By Jacob Ghanty
The UK Government announced in last year’s budget its commitment to the early adoption of new technologies to support FinTech companies to meet the greater reporting requirements and higher regulatory standards imposed by the UK regulators, notably the Financial Conduct Authority (“FCA”). The name given to these technologies is “RegTech”. RegTech is part of a wider project launched by the Government to enable the UK to capitalise on the development of new financial business models and disruptive innovation and become the world’s leading FinTech hub. In November 2015, the FCA published a call for input on how it should progress its RegTech work.

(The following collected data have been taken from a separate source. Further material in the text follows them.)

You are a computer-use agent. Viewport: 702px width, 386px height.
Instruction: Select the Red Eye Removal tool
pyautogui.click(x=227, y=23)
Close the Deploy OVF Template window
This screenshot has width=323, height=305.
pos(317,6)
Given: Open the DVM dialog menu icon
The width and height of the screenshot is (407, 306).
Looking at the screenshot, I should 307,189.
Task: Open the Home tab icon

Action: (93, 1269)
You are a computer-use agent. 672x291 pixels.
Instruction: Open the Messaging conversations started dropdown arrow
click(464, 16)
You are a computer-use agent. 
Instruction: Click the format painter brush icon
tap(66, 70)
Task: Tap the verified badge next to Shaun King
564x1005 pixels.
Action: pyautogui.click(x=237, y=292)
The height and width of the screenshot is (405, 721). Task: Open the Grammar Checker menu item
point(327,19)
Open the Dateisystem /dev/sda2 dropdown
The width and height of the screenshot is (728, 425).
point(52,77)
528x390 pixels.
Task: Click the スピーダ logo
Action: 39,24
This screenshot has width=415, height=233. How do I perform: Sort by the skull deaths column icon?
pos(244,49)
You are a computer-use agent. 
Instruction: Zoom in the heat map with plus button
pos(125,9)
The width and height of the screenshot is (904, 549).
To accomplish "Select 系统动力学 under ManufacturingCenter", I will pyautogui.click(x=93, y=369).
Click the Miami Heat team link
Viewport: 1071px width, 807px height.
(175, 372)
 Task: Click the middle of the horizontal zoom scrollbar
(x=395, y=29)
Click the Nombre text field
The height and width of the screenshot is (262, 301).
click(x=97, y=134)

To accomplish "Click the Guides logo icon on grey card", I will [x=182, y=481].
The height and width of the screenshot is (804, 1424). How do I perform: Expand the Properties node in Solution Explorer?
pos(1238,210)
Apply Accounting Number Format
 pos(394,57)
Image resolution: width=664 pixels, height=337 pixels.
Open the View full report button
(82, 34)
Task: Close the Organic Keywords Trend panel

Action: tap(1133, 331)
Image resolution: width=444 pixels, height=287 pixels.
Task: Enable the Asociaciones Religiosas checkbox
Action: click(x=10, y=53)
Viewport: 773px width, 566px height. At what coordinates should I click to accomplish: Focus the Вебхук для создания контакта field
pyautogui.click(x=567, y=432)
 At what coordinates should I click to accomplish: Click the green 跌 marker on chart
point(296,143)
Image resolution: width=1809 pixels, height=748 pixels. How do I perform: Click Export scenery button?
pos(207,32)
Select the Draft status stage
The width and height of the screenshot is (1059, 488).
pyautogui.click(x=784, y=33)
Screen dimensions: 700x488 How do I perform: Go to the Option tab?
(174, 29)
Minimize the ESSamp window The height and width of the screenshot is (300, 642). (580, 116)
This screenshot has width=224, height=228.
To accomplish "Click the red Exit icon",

The FCA’s RegTech focus sits alongside its efforts to increase innovation in financial services more broadly under its “Project Innovate” initiative and its development of a “Regulatory Sandbox” for businesses to test innovative products, services, business models and delivery mechanisms without immediately incurring all the normal regulatory consequences of pilot activities. In its call for input on RegTech, the FCA identified some early emerging themes that it considers worth exploring further with the FinTech community. Of particular interest is the proposal that real-time and ‘system embedded’ compliance and risk evaluation tools be developed for financial institutions. Other areas highlighted by the FCA as relevant to this space are: technology accelerators, big data techniques, visualisation and robo tools, software integration tools and cloud technologies.
Firms in the UK FinTech space are advised to follow RegTech developments as they are likely to have a significant impact on the interaction between businesses and regulators.